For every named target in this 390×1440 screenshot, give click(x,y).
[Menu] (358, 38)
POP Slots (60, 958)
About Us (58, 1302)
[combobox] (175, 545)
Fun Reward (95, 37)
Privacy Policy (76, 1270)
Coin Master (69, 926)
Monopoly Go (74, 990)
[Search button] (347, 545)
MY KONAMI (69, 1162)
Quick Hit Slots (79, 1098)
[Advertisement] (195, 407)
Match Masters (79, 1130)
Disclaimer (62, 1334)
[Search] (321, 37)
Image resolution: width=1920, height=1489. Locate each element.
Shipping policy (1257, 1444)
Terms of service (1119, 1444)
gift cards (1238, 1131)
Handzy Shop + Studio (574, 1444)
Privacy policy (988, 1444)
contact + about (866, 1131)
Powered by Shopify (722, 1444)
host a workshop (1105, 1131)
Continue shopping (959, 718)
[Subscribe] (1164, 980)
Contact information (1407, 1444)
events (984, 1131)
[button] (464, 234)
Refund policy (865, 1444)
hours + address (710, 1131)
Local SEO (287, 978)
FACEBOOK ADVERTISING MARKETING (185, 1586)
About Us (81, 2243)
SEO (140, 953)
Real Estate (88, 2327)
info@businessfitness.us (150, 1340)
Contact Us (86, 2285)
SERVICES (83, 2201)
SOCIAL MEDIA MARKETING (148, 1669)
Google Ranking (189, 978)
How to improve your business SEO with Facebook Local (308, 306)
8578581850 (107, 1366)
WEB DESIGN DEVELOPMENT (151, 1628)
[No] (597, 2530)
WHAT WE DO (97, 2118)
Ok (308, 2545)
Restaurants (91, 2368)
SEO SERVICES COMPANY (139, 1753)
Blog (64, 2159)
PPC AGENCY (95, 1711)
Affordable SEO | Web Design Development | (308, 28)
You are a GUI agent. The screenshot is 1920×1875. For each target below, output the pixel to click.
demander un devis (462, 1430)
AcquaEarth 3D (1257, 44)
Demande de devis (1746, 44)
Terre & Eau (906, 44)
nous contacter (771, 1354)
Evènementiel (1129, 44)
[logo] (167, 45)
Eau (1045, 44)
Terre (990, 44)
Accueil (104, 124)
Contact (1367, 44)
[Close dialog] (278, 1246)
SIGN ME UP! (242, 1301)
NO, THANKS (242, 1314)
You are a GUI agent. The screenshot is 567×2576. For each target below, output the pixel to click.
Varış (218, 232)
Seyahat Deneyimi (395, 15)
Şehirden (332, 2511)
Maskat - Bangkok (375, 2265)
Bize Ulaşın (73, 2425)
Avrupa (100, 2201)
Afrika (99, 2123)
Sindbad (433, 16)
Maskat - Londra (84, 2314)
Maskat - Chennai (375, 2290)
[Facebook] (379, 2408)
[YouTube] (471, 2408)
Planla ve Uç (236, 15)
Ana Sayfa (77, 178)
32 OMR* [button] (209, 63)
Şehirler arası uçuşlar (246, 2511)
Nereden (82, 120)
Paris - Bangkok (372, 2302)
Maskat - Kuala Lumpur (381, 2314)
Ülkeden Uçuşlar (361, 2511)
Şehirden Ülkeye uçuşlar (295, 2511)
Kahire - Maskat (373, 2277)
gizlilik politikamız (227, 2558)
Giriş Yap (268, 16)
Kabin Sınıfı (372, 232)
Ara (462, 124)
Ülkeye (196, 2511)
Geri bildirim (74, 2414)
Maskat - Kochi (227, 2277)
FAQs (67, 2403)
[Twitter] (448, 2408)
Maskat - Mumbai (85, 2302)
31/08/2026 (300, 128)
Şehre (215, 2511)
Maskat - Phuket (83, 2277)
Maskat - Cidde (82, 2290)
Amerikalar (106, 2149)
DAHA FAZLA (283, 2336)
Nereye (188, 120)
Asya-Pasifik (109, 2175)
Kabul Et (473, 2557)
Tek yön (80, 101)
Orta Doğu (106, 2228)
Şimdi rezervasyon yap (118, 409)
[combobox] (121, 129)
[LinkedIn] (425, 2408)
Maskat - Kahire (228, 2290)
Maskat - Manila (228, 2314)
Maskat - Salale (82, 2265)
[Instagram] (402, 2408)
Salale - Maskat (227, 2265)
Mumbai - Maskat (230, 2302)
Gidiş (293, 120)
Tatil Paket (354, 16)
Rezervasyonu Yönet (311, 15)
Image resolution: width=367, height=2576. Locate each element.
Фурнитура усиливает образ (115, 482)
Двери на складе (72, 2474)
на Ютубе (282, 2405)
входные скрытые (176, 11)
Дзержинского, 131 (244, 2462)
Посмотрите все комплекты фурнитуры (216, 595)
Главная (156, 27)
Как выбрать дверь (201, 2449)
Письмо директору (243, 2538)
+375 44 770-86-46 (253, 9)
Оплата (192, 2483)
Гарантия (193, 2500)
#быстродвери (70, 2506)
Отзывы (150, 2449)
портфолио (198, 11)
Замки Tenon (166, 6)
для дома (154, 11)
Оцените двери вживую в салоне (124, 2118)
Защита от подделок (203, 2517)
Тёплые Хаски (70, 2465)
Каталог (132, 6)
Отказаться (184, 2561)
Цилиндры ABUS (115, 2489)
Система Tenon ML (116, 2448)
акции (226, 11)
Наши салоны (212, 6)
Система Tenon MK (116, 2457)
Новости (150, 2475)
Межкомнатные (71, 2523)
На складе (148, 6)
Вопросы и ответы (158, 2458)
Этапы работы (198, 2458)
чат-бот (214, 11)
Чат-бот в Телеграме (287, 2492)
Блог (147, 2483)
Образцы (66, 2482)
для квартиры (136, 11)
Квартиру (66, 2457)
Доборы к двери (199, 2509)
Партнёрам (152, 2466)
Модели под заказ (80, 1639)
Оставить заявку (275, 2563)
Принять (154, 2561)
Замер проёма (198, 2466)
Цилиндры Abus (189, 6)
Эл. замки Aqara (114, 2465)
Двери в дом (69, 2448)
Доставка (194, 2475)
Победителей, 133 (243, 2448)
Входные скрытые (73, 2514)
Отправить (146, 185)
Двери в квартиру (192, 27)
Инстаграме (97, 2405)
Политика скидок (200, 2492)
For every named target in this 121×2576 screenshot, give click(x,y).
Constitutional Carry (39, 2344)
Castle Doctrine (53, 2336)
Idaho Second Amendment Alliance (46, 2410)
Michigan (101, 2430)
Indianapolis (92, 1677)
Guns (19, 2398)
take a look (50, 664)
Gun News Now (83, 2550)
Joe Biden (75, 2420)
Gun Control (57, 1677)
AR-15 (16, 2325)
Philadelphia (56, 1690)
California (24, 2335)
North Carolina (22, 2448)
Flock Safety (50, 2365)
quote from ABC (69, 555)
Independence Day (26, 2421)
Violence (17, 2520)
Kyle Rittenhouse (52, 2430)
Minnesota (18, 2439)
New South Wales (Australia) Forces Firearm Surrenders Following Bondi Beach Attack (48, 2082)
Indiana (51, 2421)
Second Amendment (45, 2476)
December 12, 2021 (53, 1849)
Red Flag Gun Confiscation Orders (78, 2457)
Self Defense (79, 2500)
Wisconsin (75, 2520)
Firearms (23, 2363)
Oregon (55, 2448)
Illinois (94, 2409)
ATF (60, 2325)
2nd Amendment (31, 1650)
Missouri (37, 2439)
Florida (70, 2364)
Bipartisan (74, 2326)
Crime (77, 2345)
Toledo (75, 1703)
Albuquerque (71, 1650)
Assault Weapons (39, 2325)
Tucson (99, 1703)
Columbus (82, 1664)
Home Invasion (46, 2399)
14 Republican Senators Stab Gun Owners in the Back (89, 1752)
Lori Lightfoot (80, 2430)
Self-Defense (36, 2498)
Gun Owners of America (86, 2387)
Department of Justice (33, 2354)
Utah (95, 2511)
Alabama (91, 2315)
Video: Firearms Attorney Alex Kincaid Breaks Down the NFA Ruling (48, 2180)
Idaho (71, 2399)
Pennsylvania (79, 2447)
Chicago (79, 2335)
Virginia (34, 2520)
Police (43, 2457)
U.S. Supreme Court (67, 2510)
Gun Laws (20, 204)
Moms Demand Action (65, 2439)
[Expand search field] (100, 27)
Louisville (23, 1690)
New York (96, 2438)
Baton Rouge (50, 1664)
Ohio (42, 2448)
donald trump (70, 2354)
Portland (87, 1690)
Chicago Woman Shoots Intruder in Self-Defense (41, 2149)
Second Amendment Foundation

### Exercise prompt
Only one span of lines is wanted: the line with "U.S. Supreme Court (67, 2510)" and every line after it to the end of the entries, output exactly.

### Output for this task
U.S. Supreme Court (67, 2510)
Gun Laws (20, 204)
Moms Demand Action (65, 2439)
[Expand search field] (100, 27)
Louisville (23, 1690)
New York (96, 2438)
Baton Rouge (50, 1664)
Ohio (42, 2448)
donald trump (70, 2354)
Portland (87, 1690)
Chicago Woman Shoots Intruder in Self-Defense (41, 2149)
Second Amendment Foundation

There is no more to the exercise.